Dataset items

* * *

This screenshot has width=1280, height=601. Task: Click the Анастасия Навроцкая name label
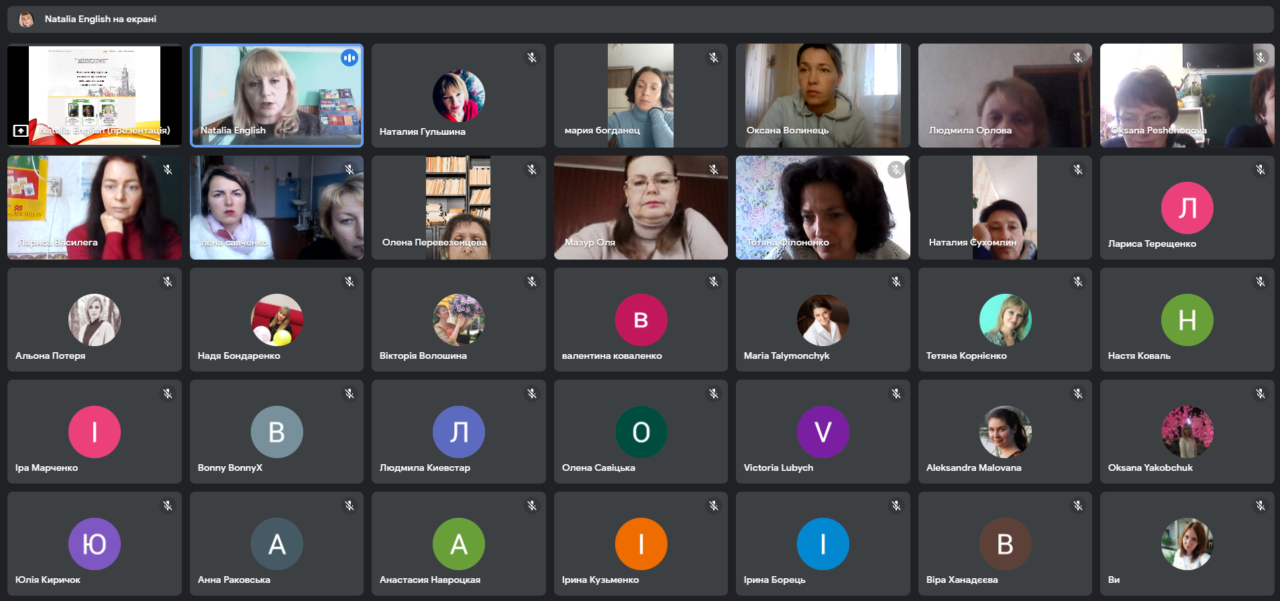click(x=430, y=580)
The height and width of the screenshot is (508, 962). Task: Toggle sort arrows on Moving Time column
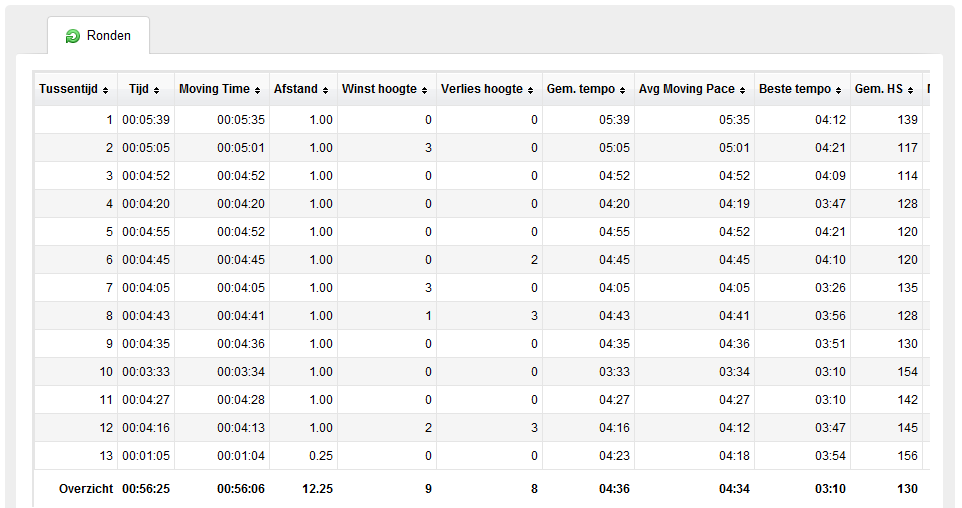point(258,90)
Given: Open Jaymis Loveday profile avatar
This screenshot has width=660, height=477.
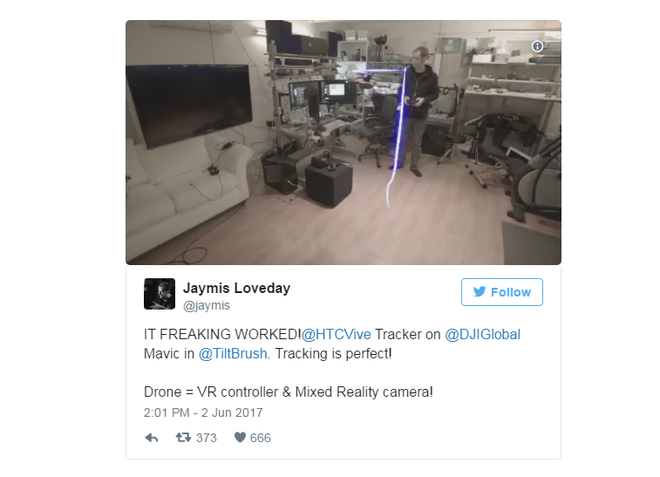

* * *

• [Directions] One exact copy of the data is required, and it should hold no pictures.

• [Written solution]
This screenshot has width=1280, height=601. Task: Click the Анастасия Навроцкая name label
click(x=430, y=580)
The height and width of the screenshot is (508, 962). Task: Toggle sort arrows on Moving Time column
point(258,90)
Given: Open Jaymis Loveday profile avatar
This screenshot has width=660, height=477.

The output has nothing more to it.